BEGIN TASK DATA
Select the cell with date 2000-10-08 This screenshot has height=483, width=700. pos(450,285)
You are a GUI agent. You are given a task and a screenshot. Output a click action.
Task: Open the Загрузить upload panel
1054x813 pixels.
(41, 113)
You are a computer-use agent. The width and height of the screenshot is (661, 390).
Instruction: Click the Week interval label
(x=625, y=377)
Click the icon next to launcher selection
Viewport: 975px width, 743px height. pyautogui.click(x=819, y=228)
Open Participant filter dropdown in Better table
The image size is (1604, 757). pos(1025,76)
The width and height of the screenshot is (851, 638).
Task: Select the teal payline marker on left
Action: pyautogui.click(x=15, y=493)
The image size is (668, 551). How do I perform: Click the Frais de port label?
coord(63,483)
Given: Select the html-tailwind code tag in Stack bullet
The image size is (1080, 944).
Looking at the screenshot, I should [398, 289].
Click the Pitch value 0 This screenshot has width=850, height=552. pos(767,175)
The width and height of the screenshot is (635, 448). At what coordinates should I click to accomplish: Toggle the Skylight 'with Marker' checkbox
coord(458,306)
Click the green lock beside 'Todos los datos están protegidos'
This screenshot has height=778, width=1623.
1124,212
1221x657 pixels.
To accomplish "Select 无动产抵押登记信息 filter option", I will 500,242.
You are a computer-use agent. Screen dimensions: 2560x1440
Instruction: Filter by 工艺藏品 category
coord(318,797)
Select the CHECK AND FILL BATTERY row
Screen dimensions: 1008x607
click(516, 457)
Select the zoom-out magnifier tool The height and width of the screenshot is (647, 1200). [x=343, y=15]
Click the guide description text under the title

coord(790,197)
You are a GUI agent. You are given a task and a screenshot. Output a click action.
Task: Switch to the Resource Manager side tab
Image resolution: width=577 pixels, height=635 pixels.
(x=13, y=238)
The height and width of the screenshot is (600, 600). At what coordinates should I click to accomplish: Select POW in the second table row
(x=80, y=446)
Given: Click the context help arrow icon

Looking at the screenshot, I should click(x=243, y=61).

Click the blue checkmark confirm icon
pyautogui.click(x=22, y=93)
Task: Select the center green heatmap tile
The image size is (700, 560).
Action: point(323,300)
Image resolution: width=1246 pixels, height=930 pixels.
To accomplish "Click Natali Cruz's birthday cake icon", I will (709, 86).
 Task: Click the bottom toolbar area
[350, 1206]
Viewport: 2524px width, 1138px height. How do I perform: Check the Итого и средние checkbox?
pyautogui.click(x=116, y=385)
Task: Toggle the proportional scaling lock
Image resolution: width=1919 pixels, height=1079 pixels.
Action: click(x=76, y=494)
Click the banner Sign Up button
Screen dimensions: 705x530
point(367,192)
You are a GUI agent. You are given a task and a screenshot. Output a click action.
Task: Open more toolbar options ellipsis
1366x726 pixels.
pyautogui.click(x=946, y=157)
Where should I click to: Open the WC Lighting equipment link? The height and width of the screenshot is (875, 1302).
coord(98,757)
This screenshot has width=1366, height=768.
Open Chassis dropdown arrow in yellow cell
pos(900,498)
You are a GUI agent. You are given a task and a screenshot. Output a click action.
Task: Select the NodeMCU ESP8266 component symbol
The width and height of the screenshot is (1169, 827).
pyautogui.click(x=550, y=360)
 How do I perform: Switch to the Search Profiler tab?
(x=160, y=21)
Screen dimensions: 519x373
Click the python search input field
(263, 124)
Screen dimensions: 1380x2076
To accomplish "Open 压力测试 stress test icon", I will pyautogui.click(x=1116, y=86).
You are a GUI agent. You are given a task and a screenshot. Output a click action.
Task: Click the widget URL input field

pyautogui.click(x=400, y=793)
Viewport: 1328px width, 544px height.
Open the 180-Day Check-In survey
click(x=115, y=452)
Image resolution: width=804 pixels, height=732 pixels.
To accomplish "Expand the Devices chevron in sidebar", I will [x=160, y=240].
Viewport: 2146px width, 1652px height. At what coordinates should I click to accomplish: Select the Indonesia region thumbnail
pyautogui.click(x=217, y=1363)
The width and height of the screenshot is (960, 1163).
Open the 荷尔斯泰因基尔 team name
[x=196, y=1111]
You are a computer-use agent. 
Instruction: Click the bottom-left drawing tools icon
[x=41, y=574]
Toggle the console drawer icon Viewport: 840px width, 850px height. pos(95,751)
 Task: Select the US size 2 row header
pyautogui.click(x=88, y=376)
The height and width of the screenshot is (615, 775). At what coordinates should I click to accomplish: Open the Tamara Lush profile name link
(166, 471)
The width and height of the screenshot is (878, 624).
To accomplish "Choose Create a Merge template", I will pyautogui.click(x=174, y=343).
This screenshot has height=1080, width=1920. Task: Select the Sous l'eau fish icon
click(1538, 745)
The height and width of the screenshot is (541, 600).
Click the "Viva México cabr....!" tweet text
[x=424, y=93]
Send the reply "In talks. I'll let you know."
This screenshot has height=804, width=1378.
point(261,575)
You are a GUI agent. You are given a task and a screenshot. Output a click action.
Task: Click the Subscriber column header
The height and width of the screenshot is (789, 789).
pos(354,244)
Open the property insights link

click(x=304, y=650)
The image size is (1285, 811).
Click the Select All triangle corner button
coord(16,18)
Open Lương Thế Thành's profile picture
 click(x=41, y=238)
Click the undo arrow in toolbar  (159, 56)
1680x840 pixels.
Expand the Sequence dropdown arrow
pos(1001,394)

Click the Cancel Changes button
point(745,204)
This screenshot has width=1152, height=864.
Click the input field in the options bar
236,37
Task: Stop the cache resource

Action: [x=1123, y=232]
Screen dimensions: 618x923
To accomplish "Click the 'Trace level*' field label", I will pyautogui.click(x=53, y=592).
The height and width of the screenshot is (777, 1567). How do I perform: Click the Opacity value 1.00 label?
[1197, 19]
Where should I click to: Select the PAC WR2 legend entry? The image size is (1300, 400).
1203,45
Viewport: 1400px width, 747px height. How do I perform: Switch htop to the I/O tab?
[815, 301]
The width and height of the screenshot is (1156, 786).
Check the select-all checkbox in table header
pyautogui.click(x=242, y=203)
END TASK DATA
# TASK OBJECTIVE:
List, from the entries above, every line in which the word "computer" shows up.

# YOUR SOLUTION:
You are a computer-use agent. The width and height of the screenshot is (661, 390).
You are a computer-use agent. Screen dimensions: 2560x1440
You are a computer-use agent. 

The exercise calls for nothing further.